Explosion Levels Two Homes in Delaware

A suspected gas explosion flattened two rowhouses Wednesday, injuring about 10 people, two of them seriously, authorities said.


WILMINGTON, Del. (AP) -- A suspected gas explosion flattened two rowhouses Wednesday and injured 12 people, three of them critically, after a work crew repairing a sidewalk hit a gas pipeline with a backhoe, authorities said.

The explosion, which also damaged several other buildings, reduced the two houses to piles of charred wood and bricks, sent large sections of roof into the street and blew out windows in several homes.

``All I heard was a blast, I mean a big blast,'' said John Thomas, 78, who lives across the street from the explosion.

``I'm lucky. ... I'm just lucky. I was bleeding all over,'' said Thomas, still wearing a hospital gown after being treated for cuts to his head and back.
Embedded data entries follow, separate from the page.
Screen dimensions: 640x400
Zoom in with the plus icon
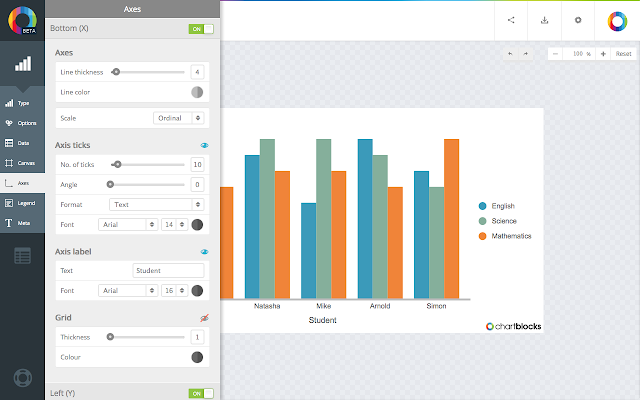click(603, 54)
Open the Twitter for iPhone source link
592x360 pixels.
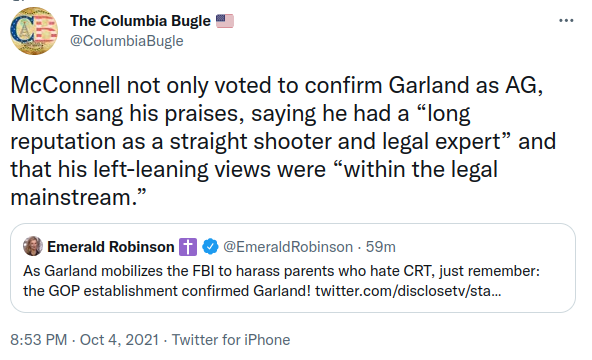(x=231, y=340)
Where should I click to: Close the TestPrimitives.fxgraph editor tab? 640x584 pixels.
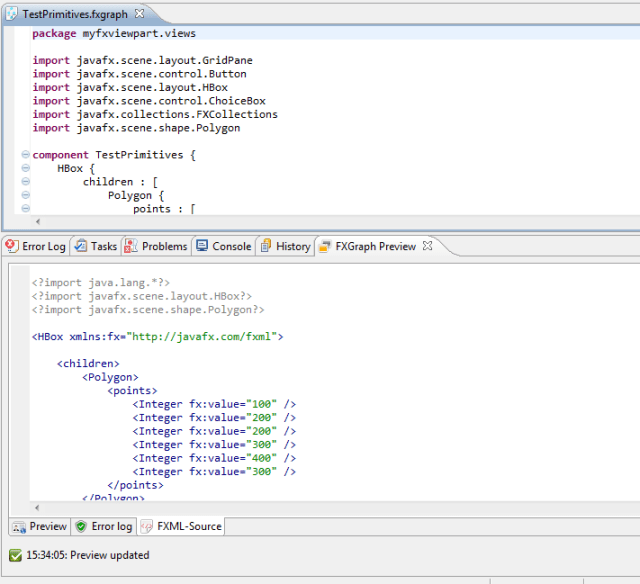139,14
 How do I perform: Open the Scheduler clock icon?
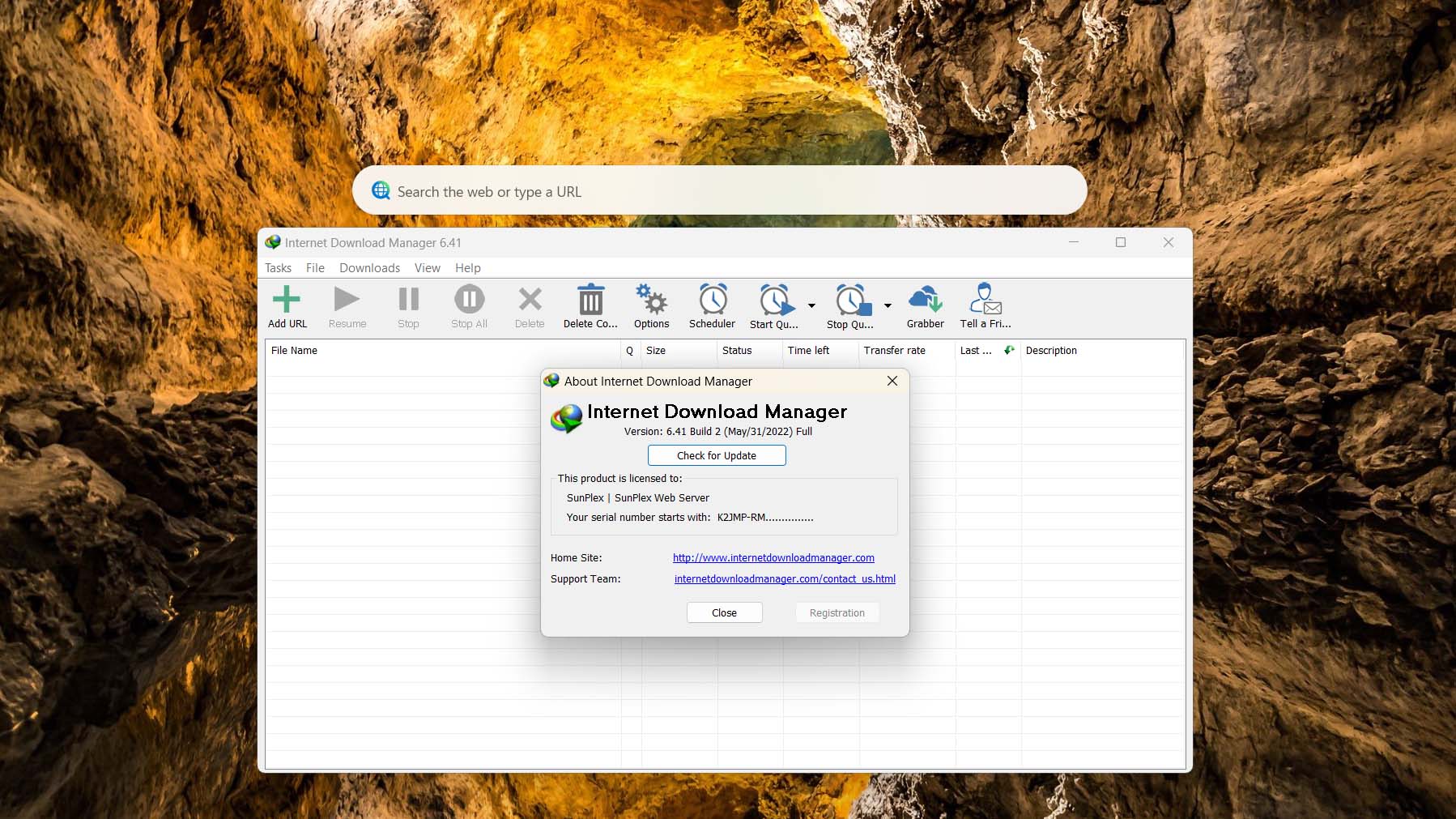pyautogui.click(x=713, y=300)
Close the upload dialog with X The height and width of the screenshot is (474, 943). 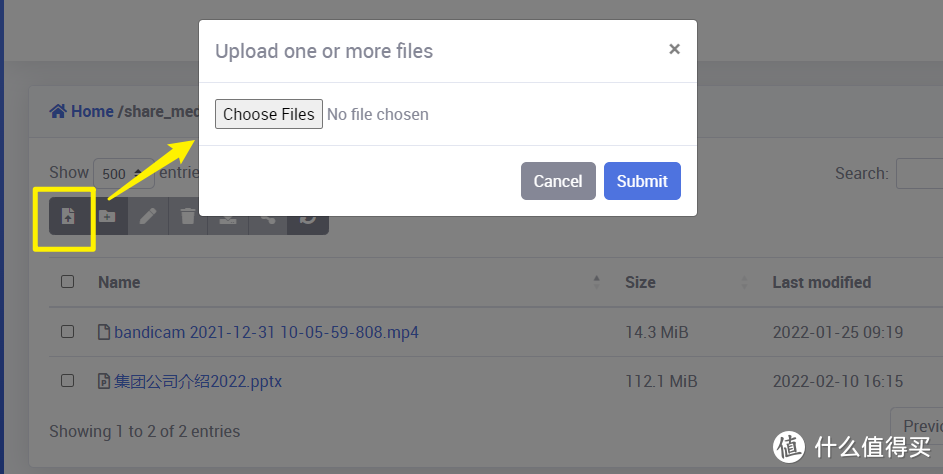(x=674, y=49)
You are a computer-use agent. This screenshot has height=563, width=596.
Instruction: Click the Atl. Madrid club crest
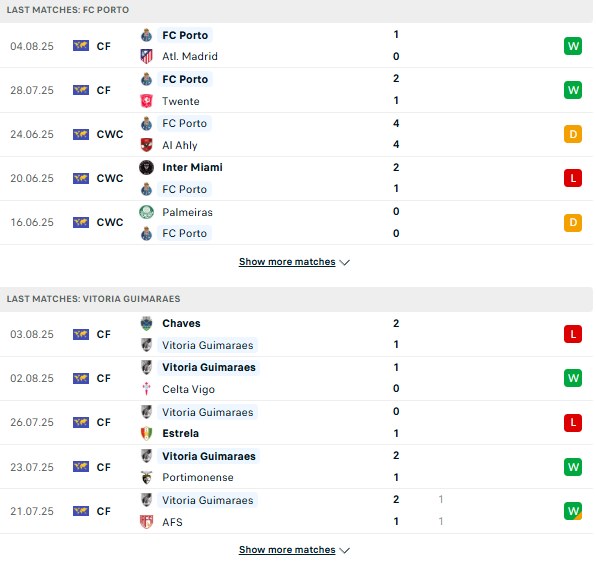click(146, 56)
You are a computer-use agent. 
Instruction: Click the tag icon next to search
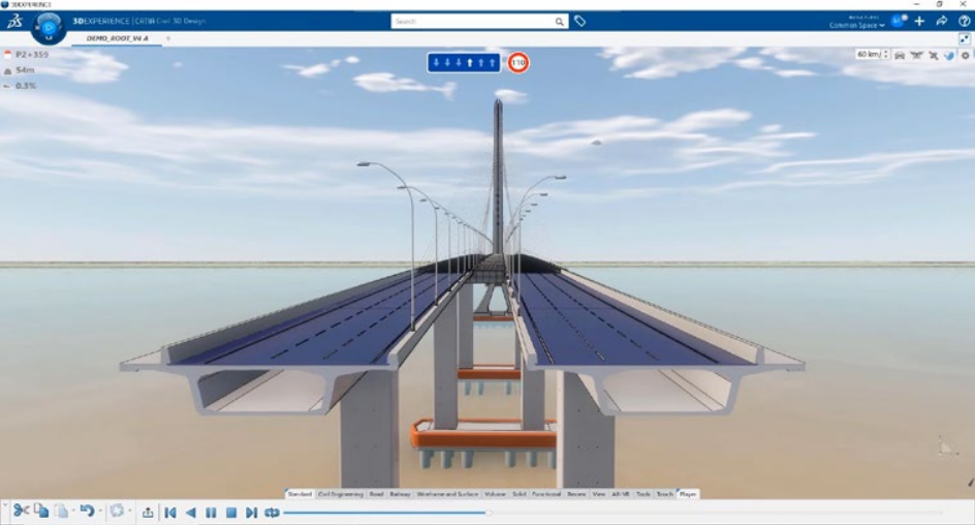click(x=580, y=21)
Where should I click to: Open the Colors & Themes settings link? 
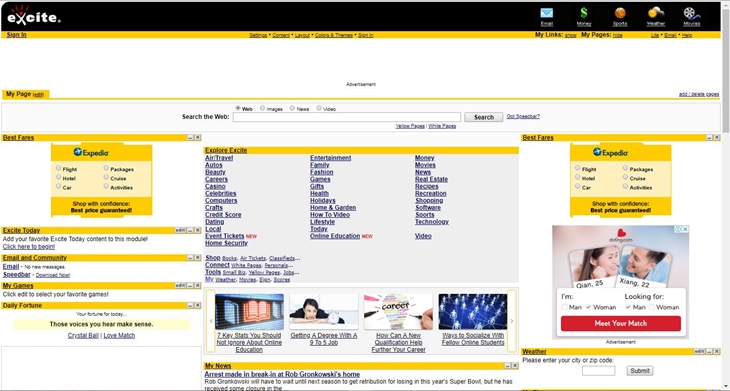(x=334, y=35)

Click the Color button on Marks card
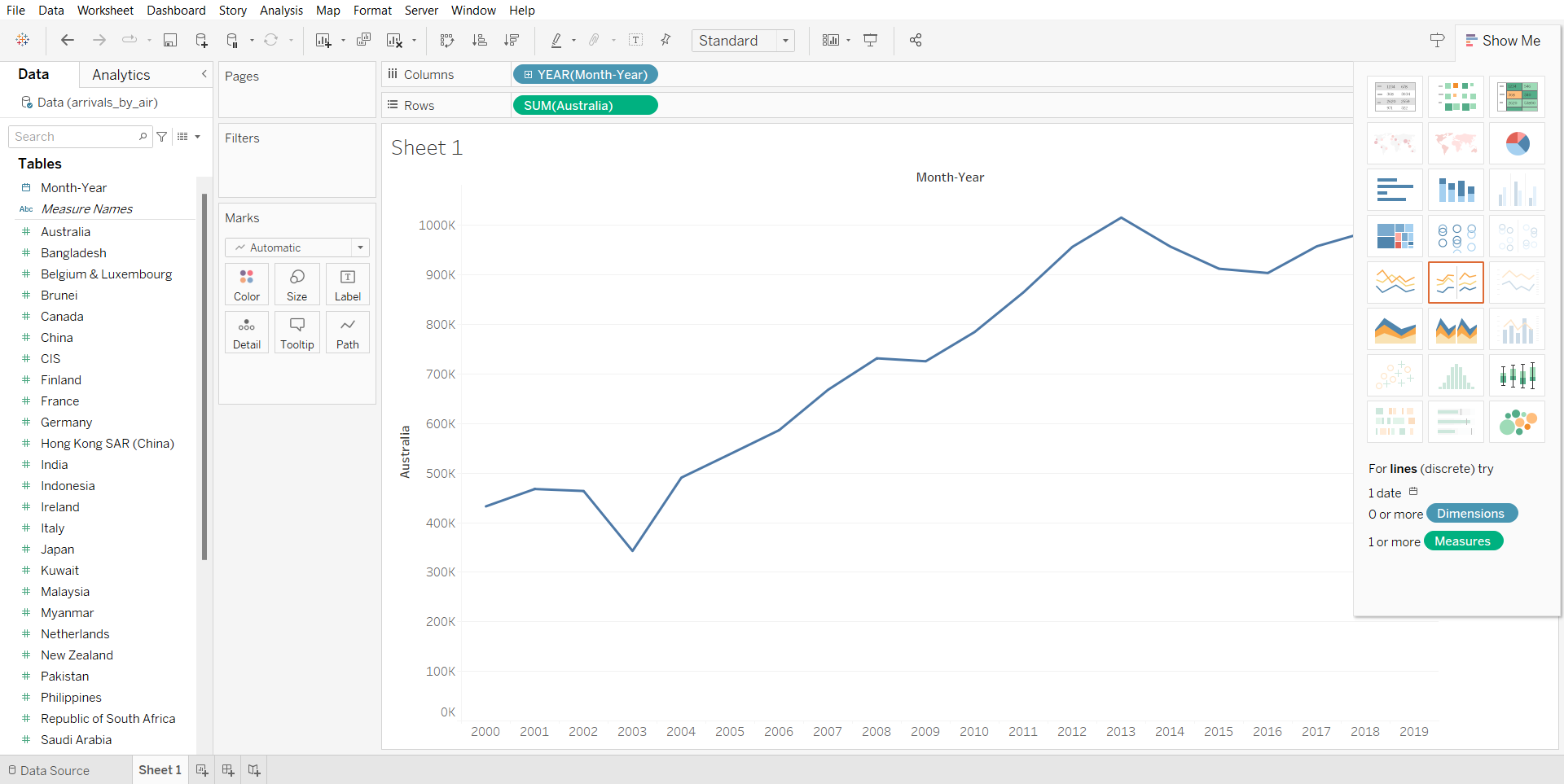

Barry Coger said his mother, Bernice Handy, 69, lived in one of the rowhouses. He said his mother told him she was putting groceries into her refrigerator when the force of the explosion blew her out the back door.

``She's sore and she's got a few scratches,'' he said.

Everyone was believed to have been accounted for. Firefighters picked through the rubble at first because of concerns people were trapped, said John Rago, a spokesman for Mayor James Baker.

Rago said at least 10 homes were damaged and about a dozen families displaced. They were being cared for by the Red Cross.

The critically injured men worked for the company that was repairing the sidewalk, Quickform Concrete of New Castle, company manager Silvano Delsignore said.

Most of the injured suffered burns and cuts, and many received quick treatment from workers at a nearby community health clinic who felt the blast.

``The building literally shook,'' said Lolita Lopez, director of Westside Health. ``We looked out the back window and saw that the house was down.''

Residents said they told the workers more than an hour before the explosion that they smelled gas.

``They did nothing about it,'' said Tim Burley, 40, who was treated for minor cuts from flying glass. ``The gas kept getting stronger and stronger.''

Delsignore said he called the gas company after the crew hit a gas line leading from one of the houses, and the explosion occurred about 10 minutes later. He said he was unaware that any residents reported smelling gas before the explosion.

Local authorities suspended cleanup efforts Wednesday evening pending the arrival of National Transportation Safety Board officials. The NTSB is responsible for investigating pipeline accidents involving fatalities or substantial property damage.